* [Oczekiwany wynik]: Wypisz bez żadnych zmian wiersze danych od wiersza zawierającego „This screenshot has width=1068, height=632.” aż do wiersza zawierającego „(x=220, y=123)” włącznie.

(Dane ze zbioru do wskazywania położenia)
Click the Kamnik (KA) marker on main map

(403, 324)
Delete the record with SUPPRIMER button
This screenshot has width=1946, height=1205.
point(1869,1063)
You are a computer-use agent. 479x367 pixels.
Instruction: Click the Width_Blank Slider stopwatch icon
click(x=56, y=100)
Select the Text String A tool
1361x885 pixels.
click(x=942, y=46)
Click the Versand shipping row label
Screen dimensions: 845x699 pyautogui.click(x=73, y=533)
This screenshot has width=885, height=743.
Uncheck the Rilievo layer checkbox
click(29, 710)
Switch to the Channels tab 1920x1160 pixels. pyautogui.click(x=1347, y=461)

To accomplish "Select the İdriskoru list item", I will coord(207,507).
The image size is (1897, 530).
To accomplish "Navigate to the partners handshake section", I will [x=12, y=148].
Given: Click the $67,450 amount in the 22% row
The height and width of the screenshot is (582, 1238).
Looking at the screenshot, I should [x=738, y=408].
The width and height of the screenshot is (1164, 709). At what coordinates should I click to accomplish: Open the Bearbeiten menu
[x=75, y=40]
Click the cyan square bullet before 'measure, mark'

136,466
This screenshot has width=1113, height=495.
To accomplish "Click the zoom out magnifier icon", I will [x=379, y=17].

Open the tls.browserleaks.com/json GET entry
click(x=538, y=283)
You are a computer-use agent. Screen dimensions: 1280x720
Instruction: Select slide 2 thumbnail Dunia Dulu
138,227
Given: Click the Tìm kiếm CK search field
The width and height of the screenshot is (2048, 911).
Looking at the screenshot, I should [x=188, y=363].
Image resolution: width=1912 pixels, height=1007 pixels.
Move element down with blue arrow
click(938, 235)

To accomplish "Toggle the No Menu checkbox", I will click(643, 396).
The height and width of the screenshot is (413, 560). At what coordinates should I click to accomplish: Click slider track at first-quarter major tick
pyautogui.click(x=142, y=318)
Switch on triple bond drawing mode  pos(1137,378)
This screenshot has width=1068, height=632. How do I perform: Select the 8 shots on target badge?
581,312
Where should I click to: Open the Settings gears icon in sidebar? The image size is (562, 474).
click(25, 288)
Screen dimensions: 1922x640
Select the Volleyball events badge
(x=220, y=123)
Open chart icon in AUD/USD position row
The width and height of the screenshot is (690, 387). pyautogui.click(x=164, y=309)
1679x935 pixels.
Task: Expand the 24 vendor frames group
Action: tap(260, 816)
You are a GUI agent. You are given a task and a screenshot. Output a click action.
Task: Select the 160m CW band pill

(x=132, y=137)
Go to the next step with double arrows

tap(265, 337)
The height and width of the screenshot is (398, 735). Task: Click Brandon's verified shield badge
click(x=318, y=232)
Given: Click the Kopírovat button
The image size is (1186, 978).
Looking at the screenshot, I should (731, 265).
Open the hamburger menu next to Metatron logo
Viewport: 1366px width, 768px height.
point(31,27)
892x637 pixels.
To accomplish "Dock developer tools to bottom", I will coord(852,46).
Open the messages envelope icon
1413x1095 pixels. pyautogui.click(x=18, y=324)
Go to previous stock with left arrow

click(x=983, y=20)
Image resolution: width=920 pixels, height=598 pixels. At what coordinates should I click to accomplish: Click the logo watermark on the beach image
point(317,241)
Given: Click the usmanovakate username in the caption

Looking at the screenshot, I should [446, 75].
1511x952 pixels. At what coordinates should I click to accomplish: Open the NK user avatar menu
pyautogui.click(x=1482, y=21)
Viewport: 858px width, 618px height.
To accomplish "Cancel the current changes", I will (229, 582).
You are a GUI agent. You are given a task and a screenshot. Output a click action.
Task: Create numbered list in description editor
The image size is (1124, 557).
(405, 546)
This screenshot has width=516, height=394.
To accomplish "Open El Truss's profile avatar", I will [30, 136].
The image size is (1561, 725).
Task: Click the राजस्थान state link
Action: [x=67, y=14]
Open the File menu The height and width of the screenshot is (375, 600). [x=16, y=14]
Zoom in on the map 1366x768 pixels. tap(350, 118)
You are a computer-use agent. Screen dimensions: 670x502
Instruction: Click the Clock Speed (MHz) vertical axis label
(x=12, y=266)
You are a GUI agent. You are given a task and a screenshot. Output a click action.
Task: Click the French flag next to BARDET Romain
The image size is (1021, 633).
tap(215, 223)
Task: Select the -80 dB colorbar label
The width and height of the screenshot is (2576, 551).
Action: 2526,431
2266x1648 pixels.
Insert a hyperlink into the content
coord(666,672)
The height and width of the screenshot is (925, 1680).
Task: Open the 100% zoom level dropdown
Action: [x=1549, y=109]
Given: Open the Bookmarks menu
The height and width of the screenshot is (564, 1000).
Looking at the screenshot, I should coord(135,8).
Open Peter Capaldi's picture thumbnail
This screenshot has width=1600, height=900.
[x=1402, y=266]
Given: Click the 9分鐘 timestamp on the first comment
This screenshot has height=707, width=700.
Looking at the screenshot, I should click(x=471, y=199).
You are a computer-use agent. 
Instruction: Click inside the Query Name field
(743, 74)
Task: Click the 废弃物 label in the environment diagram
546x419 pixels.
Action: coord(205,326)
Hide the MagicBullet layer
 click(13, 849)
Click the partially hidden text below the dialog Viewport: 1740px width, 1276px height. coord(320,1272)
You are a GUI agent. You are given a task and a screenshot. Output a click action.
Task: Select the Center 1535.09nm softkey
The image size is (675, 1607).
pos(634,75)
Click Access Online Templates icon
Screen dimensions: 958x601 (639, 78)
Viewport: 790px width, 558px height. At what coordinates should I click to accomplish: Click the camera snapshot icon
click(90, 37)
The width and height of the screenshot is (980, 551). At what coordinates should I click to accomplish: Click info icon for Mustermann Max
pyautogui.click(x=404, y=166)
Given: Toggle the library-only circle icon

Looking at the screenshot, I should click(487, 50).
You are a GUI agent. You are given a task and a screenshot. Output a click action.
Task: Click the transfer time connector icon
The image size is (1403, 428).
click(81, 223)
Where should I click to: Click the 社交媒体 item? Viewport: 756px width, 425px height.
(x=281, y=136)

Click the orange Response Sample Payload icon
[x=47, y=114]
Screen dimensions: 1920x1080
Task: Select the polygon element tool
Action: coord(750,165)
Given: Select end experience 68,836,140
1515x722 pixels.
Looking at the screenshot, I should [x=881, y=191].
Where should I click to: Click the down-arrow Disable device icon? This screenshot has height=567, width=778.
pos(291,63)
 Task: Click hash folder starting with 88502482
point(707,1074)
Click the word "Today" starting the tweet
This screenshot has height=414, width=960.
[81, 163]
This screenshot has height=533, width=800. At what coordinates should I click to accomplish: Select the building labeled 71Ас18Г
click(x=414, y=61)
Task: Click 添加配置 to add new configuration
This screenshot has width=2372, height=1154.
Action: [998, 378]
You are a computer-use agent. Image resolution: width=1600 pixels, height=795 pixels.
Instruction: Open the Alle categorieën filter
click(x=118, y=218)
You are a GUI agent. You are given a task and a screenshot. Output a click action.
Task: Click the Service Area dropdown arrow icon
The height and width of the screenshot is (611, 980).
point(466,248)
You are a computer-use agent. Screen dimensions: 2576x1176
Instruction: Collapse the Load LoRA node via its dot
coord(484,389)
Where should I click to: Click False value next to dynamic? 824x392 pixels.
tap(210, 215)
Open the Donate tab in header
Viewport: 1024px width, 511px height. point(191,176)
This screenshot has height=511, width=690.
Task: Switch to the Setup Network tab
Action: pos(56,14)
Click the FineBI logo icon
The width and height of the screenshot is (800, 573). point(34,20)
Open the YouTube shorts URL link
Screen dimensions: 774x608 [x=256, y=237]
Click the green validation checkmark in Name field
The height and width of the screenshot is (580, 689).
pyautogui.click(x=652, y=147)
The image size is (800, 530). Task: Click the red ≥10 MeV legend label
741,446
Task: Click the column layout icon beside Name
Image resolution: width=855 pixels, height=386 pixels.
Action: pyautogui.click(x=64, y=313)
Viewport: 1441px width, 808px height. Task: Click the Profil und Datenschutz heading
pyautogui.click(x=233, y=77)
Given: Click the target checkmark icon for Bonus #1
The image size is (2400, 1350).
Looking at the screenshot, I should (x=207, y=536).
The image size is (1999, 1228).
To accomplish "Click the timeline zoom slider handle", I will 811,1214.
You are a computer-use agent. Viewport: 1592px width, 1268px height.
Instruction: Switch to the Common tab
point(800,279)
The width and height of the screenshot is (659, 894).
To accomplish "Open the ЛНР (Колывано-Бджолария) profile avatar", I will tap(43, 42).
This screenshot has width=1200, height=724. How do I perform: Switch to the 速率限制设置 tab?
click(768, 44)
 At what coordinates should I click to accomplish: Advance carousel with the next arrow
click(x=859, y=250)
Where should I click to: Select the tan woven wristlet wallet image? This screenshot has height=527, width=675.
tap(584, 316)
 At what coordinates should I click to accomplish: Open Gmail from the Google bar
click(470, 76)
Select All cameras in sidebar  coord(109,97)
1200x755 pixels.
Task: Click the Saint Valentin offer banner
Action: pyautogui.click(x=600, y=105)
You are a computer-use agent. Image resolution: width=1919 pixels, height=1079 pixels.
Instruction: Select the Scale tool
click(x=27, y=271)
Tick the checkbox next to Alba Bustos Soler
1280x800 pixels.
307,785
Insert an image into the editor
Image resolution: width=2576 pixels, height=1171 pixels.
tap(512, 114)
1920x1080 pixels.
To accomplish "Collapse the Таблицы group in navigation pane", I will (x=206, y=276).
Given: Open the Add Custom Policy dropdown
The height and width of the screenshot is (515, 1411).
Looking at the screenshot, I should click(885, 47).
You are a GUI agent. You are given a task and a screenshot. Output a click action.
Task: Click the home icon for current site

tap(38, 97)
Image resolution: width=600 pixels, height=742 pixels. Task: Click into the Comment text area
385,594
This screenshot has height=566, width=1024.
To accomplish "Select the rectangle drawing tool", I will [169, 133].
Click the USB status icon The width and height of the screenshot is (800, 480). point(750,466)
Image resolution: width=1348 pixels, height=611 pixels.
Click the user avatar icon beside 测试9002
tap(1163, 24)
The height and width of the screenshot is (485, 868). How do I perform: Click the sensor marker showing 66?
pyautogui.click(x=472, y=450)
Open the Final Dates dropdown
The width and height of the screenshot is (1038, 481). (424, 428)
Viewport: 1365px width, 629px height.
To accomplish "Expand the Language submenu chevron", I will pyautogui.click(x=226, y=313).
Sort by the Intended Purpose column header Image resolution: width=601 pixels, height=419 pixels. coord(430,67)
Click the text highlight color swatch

* [Odpowiedź]:
This screenshot has width=1068, height=632. How do I perform: Select the 8 shots on target badge?
581,312
Where should I click to: Open the Settings gears icon in sidebar? The image size is (562, 474).
click(25, 288)
Screen dimensions: 1922x640
Select the Volleyball events badge
(x=220, y=123)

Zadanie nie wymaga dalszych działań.